To do - Reproduce exactly the span of lines that opens with the line containing "Task: Toggle the" and closes with the last line of the entries below.
◇ ◇ ◇ ◇ ◇
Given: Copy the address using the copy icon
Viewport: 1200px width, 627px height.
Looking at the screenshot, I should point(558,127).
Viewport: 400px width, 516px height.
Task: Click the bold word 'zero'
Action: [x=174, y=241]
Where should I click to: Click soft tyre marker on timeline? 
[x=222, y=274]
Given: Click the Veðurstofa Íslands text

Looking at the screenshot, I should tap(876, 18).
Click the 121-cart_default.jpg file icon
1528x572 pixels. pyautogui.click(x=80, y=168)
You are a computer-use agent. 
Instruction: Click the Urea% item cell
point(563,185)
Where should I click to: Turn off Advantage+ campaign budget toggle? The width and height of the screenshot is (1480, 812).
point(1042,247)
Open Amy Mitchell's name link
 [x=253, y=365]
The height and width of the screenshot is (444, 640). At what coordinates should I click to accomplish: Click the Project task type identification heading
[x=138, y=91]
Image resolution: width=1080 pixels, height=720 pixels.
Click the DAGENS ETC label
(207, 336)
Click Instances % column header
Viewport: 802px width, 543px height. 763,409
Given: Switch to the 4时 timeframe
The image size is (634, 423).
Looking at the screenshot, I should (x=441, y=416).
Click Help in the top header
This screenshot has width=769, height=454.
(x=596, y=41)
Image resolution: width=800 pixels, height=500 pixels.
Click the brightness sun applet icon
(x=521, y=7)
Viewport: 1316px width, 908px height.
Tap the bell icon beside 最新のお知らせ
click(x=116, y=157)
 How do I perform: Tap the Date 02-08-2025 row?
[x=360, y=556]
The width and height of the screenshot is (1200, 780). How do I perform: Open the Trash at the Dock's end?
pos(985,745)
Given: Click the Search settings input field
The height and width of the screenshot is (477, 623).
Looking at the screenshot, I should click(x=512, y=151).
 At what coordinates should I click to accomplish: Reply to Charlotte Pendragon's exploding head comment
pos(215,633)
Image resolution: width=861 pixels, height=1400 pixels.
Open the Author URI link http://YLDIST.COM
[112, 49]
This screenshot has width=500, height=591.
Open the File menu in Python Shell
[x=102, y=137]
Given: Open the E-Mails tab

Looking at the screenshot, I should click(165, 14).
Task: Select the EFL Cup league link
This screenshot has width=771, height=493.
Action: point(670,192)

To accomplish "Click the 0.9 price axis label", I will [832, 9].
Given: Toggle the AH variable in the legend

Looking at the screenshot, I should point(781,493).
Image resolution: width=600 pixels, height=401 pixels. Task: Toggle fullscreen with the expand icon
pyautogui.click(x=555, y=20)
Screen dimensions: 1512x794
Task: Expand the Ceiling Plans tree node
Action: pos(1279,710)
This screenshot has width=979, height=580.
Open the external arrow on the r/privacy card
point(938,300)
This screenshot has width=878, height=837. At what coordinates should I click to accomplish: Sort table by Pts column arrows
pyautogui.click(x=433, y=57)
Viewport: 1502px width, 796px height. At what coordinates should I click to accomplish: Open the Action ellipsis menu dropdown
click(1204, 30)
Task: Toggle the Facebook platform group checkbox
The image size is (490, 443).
◇ ◇ ◇ ◇ ◇
Response box -
Task: Toggle the Facebook platform group checkbox
The image size is (490, 443).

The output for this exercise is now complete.